Brain Science Expert Presents to Maine’s Legislative Children’s Caucus
On February 12th, brain science expert Dr. Sarah Lytle presented virtually to members of Maine’s Legislative Children’s Caucus on the latest research in brain science and early childhood development.
Dr. Lytle is the Director of the Outreach and Education division at the Institute for Learning & Brain Sciences (I-LABS) at the University of Washington. And she led Friday’s conversation as a member of the ReadyNation’s Brain Science Speakers Bureau, an initiative which gives early childhood brain science experts the opportunity to relay their deep knowledge to policymakers, the media, and the public. As Dr. Lytle said in her presentation, “Research is only as good as it has applicability to those working with children and families. All of this is with the end goal of creating a world in which children thrive.”
Dr. Lytle presented on the science of brain development in infants and toddlers
In Dr. Lytle’s presentation, she discussed the science of neural connection-building in children’s earliest years, the environments and activities that help kids thrive, and the stress and trauma that create barriers to their healthy development. She concluded by talking about the policies and public services that support both children and parents, and thereby reinforce healthy child development. Dr.
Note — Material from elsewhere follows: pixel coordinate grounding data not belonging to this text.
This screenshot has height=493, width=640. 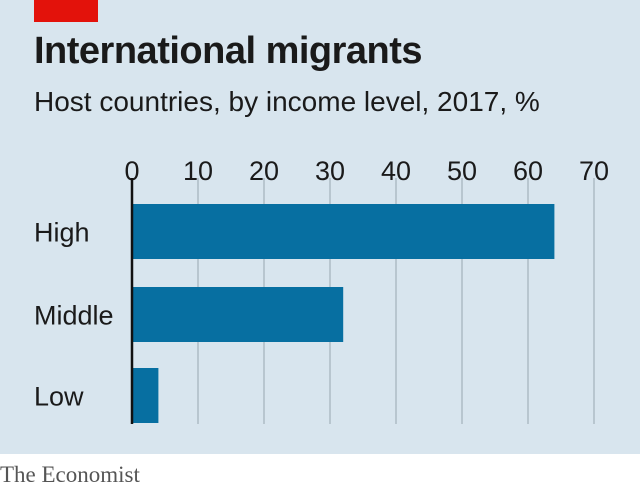 What do you see at coordinates (344, 232) in the screenshot?
I see `bar-high` at bounding box center [344, 232].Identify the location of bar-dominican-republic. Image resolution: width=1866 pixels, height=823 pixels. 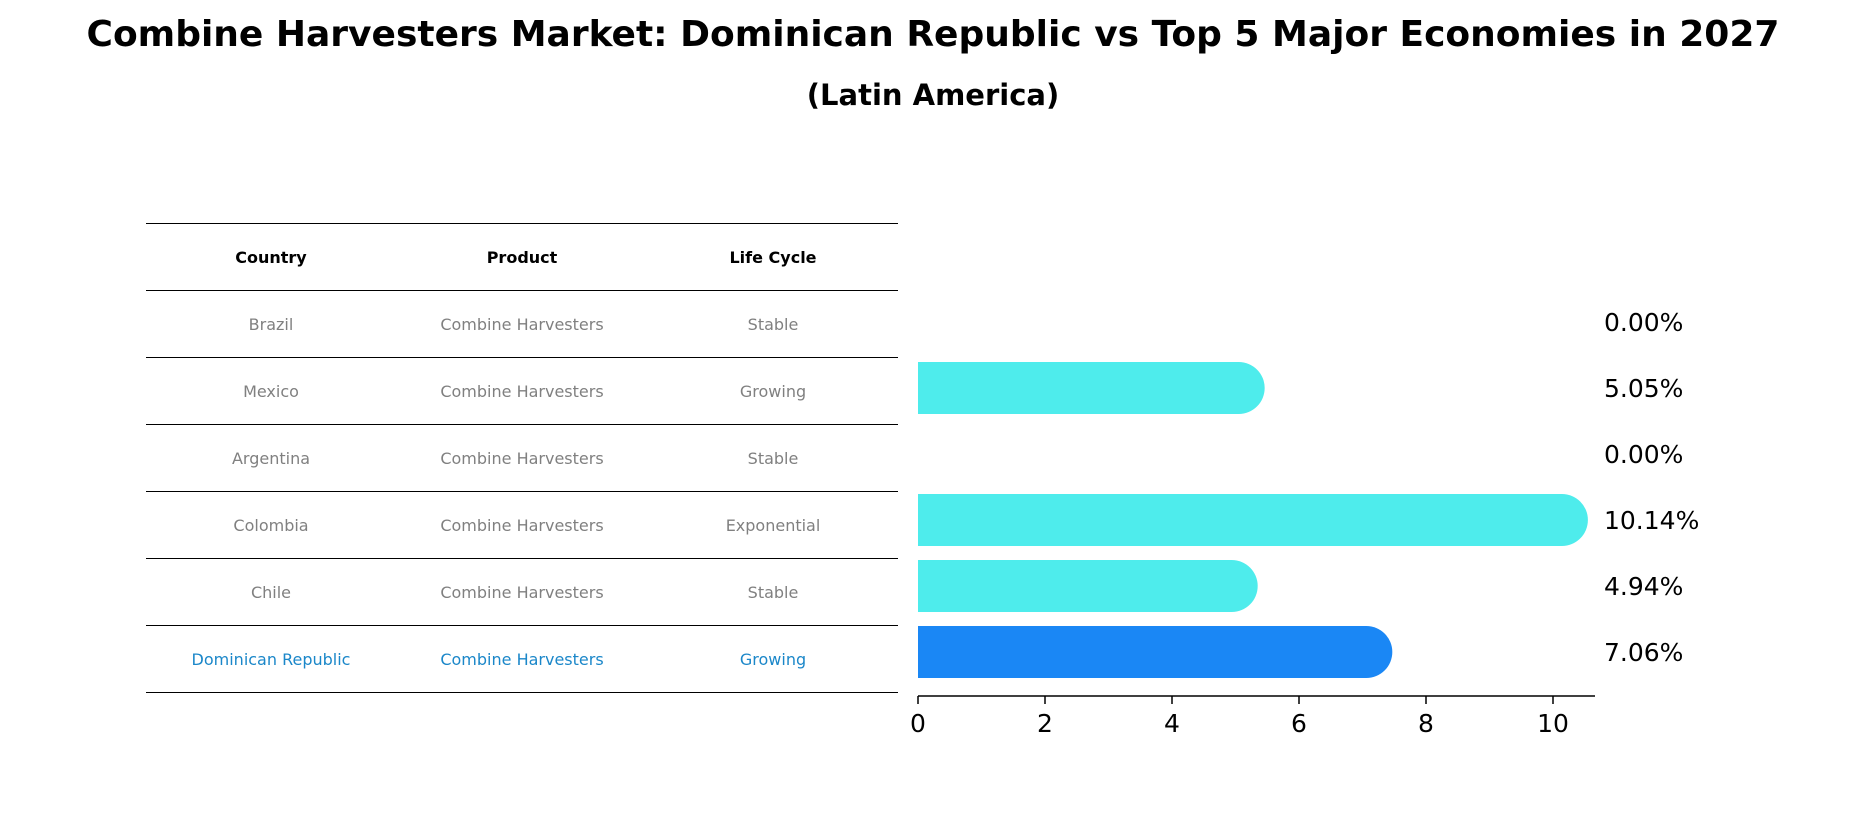
(1156, 652).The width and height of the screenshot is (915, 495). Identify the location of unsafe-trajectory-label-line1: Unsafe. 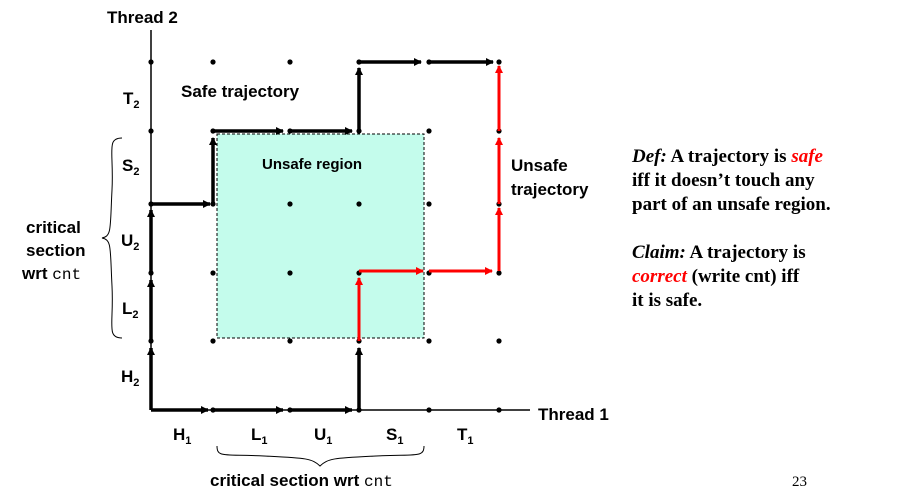
(540, 166). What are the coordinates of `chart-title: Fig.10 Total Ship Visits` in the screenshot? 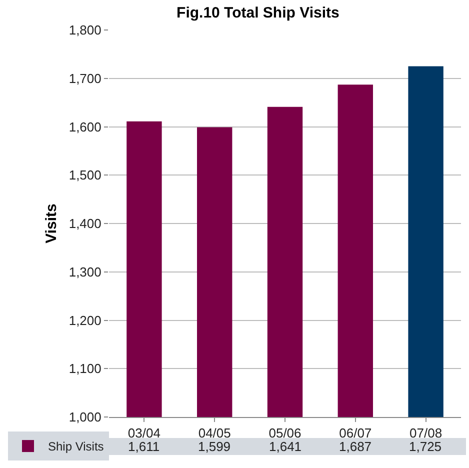 It's located at (258, 13).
Lytle remarked to the caucus’s policymakers, “Any policy you’re thinking about has implications for children and families, and paying attention to that aspect of it will really allow us to craft policies that work for them.”
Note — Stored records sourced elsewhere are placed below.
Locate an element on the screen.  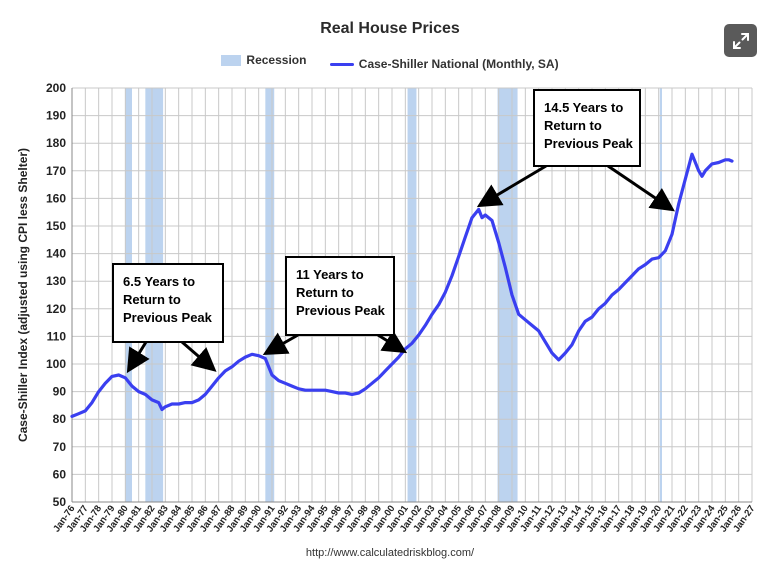
y-tick-label: 160 is located at coordinates (56, 198).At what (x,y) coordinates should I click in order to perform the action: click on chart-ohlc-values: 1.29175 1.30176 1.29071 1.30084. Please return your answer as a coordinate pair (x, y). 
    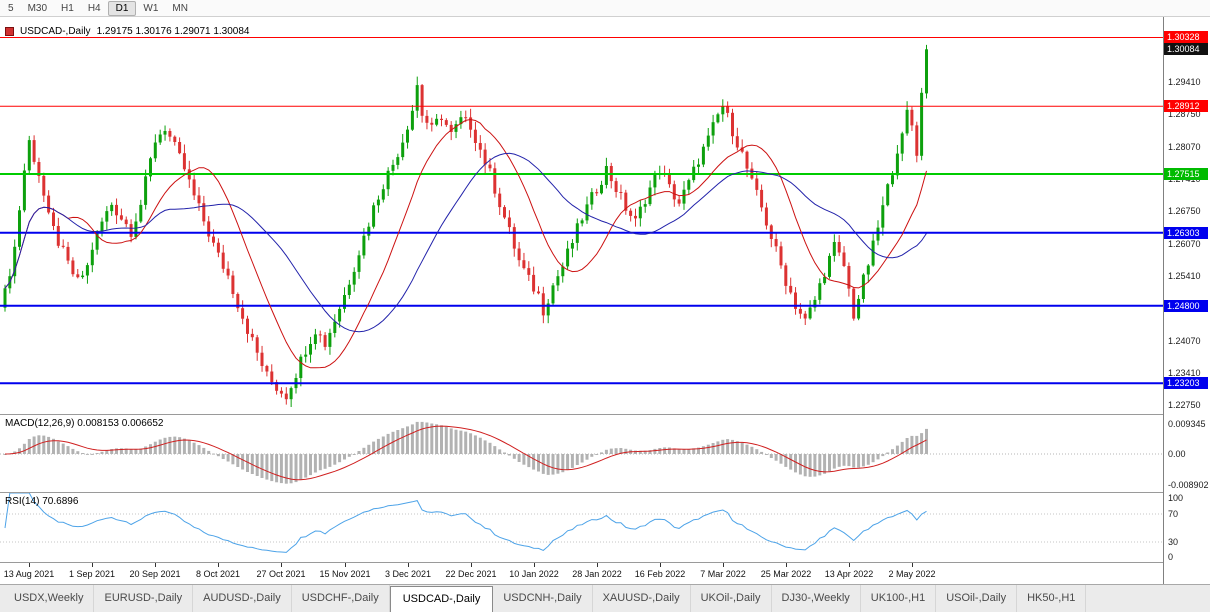
    Looking at the image, I should click on (173, 32).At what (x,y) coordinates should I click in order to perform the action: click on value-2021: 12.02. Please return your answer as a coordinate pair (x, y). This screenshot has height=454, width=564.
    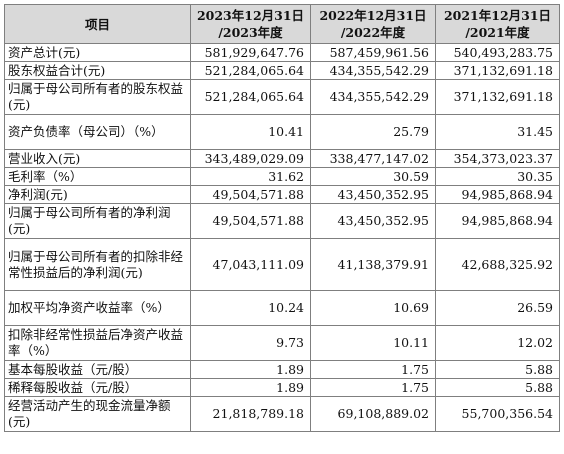
    Looking at the image, I should click on (498, 343).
Dr. Lytle presented on the services and policies that benefit families with young children
Senator Rick Bennett and Representative Rebecca Millett serve as co-chairs of the bipartisan, bicameral Children’s Caucus, a caucus made up of state lawmakers who advocate for early educational investments. After the presentation,Rep. Millett reflected that an abundance of new early childhood research and the impact of COVID-19 on the child care system have made clear the need for more child care slots and greater participation in the quality rating system, “to make sure that these kiddos are actually getting those environments that Dr. Lytle has said are so necessary for their development.” Rep. Millett continued, “The good news is that with the great work of folks like Dr. Lytle and ReadyNation and many others, the word is out on the incredible importance of early childhood development.”